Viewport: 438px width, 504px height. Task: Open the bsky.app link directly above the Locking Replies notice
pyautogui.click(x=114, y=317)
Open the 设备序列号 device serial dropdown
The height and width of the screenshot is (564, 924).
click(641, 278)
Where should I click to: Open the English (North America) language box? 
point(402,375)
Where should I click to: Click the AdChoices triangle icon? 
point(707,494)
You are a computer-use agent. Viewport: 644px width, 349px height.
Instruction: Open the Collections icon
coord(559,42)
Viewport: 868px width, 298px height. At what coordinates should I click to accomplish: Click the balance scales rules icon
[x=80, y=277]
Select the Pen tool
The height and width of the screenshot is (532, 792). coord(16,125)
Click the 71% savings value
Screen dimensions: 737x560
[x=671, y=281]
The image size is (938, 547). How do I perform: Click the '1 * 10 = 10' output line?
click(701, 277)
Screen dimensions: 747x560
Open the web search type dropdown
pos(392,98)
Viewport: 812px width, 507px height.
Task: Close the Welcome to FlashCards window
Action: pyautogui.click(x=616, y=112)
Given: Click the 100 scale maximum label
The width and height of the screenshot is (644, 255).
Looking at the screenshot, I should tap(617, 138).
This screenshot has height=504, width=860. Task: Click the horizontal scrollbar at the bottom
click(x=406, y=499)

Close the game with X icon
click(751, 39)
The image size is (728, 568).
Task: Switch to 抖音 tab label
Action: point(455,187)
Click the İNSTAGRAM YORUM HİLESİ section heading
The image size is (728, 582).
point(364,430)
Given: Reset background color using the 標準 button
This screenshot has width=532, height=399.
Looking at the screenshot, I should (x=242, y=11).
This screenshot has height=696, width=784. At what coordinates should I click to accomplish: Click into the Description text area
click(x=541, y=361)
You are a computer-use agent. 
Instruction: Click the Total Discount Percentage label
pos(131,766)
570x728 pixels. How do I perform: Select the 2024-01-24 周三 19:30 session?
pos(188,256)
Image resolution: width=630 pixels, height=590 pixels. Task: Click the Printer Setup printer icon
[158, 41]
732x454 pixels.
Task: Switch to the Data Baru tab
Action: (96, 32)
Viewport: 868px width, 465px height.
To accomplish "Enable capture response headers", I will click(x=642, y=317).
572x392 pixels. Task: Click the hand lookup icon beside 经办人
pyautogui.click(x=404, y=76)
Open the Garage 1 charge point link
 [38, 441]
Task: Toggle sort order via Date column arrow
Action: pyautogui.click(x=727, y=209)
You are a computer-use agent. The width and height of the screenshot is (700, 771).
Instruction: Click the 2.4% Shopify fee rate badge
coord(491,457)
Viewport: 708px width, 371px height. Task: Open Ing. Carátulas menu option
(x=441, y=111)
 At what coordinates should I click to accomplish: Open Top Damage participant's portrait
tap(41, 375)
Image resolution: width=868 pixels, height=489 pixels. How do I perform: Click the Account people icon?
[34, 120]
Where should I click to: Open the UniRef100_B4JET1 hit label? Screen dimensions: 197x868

----------

● **PROBLEM REQUIREMENTS**
Your response should be each line that includes the word "agent", copied from the records.

● **RESPONSE TO THIS EXERCISE**
You are a computer-use agent. Viewport: 644px width, 349px height.
You are a computer-use agent. 
You are a computer-use agent. The width and height of the screenshot is (700, 771).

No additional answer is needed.